__Task details__:
Transcribe the rows from the line with "Given: Click the New button" to the line with "Action: click(1136, 28)", both included, reproducing each line without any change.

-- Record set start --

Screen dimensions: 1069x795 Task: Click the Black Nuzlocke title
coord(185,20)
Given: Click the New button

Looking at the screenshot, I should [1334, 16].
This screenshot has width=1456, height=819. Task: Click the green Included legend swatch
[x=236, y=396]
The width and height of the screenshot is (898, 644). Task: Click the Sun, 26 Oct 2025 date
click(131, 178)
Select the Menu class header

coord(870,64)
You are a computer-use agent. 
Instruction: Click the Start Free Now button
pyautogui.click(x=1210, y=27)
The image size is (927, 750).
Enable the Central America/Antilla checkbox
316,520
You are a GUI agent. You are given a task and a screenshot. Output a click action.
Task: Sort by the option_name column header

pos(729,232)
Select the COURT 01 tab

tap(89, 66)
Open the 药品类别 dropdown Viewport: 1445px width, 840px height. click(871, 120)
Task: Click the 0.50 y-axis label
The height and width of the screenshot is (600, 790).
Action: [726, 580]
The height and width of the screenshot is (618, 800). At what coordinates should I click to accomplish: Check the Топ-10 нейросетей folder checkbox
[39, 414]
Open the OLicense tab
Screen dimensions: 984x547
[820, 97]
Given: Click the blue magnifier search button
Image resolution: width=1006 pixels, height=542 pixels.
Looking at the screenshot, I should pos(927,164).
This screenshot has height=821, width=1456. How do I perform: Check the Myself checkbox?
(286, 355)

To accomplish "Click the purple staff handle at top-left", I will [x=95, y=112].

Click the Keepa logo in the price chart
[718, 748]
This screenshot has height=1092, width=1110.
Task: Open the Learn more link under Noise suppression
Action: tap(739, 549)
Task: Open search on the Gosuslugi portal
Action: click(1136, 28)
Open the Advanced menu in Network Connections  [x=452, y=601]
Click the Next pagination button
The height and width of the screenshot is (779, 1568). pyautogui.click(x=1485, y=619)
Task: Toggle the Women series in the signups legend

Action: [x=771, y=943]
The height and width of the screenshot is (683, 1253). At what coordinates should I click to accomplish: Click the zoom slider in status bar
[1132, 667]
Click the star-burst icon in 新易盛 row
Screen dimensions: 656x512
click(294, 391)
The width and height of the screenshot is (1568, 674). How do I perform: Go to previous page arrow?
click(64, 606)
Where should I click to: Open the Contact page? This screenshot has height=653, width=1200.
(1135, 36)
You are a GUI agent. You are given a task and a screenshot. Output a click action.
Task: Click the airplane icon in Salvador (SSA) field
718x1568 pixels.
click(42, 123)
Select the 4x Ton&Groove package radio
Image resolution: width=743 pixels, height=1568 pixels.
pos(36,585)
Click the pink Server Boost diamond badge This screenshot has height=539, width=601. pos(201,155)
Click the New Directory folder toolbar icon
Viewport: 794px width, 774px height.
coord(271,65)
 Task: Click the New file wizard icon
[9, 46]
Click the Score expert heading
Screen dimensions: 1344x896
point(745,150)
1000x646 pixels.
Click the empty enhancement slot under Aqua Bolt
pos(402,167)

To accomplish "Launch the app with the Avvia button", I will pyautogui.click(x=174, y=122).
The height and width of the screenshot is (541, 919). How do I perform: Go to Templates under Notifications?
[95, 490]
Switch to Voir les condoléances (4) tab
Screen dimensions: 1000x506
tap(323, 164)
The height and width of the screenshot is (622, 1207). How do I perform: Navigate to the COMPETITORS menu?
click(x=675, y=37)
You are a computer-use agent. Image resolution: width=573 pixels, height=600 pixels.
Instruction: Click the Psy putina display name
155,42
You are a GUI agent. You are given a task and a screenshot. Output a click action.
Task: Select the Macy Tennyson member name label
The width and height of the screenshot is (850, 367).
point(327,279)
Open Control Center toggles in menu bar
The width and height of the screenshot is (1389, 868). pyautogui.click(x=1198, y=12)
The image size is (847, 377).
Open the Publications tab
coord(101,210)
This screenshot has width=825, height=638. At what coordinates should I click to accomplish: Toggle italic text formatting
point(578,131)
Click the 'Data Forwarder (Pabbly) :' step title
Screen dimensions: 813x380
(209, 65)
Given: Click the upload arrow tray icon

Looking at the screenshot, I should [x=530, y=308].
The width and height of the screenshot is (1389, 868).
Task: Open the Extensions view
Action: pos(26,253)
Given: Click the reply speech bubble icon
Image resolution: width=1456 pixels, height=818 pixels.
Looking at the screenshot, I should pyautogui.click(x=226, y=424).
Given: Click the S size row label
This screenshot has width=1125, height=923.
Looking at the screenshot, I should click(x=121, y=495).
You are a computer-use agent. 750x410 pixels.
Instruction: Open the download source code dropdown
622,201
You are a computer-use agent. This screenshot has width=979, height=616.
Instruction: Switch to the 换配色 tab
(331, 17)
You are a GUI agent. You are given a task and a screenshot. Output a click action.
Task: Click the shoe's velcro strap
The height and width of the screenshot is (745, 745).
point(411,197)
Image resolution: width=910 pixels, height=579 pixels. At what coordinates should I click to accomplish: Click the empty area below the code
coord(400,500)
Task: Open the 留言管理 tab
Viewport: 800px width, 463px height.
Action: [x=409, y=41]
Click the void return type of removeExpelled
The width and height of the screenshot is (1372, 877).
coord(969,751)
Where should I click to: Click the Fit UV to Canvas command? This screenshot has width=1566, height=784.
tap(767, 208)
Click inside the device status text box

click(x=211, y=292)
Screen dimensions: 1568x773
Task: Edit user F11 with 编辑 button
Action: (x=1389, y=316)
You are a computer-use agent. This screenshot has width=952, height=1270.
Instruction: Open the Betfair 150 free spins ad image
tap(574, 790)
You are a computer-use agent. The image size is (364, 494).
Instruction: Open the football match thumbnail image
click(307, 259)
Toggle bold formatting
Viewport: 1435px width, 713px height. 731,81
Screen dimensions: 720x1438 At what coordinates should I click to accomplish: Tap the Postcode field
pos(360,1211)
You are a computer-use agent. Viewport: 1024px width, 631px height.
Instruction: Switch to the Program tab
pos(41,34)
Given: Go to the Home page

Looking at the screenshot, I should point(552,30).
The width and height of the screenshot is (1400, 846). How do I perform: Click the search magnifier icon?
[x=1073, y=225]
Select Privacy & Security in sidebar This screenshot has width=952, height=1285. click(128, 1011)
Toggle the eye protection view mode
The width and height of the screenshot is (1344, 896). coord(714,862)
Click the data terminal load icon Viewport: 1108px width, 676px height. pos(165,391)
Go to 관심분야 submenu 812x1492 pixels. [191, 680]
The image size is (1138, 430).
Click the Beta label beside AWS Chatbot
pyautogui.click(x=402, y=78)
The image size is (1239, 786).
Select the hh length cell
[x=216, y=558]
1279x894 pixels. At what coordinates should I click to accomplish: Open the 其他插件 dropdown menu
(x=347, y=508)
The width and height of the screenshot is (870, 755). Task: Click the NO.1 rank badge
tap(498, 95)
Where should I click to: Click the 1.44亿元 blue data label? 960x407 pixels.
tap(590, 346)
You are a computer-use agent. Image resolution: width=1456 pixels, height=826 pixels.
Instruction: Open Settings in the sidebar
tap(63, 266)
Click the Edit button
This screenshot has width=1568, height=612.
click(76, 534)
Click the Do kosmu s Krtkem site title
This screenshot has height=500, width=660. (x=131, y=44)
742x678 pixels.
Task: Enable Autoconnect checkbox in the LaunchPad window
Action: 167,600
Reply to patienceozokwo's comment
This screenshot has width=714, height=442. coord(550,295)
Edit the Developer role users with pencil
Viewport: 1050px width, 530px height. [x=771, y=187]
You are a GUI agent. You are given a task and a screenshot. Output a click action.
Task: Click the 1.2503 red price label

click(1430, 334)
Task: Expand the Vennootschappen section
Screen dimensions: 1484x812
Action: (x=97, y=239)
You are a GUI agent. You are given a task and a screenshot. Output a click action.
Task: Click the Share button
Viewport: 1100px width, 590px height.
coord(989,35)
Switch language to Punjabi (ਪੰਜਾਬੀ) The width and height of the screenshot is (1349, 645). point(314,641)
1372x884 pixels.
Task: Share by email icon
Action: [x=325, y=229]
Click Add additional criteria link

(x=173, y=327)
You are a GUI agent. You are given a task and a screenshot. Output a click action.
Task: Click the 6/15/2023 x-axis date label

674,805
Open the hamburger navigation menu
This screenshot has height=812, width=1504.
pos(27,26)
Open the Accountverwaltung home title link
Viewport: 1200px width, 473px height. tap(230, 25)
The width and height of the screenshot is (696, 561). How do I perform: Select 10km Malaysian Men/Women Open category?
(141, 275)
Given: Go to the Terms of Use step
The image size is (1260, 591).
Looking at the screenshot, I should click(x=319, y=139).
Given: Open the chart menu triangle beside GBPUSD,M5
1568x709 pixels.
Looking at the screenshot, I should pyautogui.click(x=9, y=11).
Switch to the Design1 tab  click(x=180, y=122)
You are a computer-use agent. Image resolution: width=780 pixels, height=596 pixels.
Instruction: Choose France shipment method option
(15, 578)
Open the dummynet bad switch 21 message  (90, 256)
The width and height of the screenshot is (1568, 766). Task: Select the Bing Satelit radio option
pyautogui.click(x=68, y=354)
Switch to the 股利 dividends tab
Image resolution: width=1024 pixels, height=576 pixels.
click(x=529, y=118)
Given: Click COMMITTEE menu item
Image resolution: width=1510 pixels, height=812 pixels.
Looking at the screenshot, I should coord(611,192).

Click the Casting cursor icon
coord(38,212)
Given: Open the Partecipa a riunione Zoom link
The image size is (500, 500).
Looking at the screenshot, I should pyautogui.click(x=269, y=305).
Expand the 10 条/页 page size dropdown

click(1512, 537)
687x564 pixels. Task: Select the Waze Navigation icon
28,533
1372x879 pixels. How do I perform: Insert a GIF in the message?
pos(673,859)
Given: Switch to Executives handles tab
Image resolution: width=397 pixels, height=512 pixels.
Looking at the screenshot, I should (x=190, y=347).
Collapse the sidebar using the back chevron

-- Record set end --

__Written reply__:
Given: Click the New button

Looking at the screenshot, I should [1334, 16].
This screenshot has width=1456, height=819. Task: Click the green Included legend swatch
[x=236, y=396]
The width and height of the screenshot is (898, 644). Task: Click the Sun, 26 Oct 2025 date
click(131, 178)
Select the Menu class header

coord(870,64)
You are a computer-use agent. 
Instruction: Click the Start Free Now button
pyautogui.click(x=1210, y=27)
The image size is (927, 750).
Enable the Central America/Antilla checkbox
316,520
You are a GUI agent. You are given a task and a screenshot. Output a click action.
Task: Sort by the option_name column header

pos(729,232)
Select the COURT 01 tab

tap(89, 66)
Open the 药品类别 dropdown Viewport: 1445px width, 840px height. click(871, 120)
Task: Click the 0.50 y-axis label
The height and width of the screenshot is (600, 790).
Action: [726, 580]
The height and width of the screenshot is (618, 800). At what coordinates should I click to accomplish: Check the Топ-10 нейросетей folder checkbox
[39, 414]
Open the OLicense tab
Screen dimensions: 984x547
[820, 97]
Given: Click the blue magnifier search button
Image resolution: width=1006 pixels, height=542 pixels.
Looking at the screenshot, I should pos(927,164).
This screenshot has height=821, width=1456. How do I perform: Check the Myself checkbox?
(286, 355)

To accomplish "Click the purple staff handle at top-left", I will [x=95, y=112].

Click the Keepa logo in the price chart
[718, 748]
This screenshot has height=1092, width=1110.
Task: Open the Learn more link under Noise suppression
Action: tap(739, 549)
Task: Open search on the Gosuslugi portal
Action: click(1136, 28)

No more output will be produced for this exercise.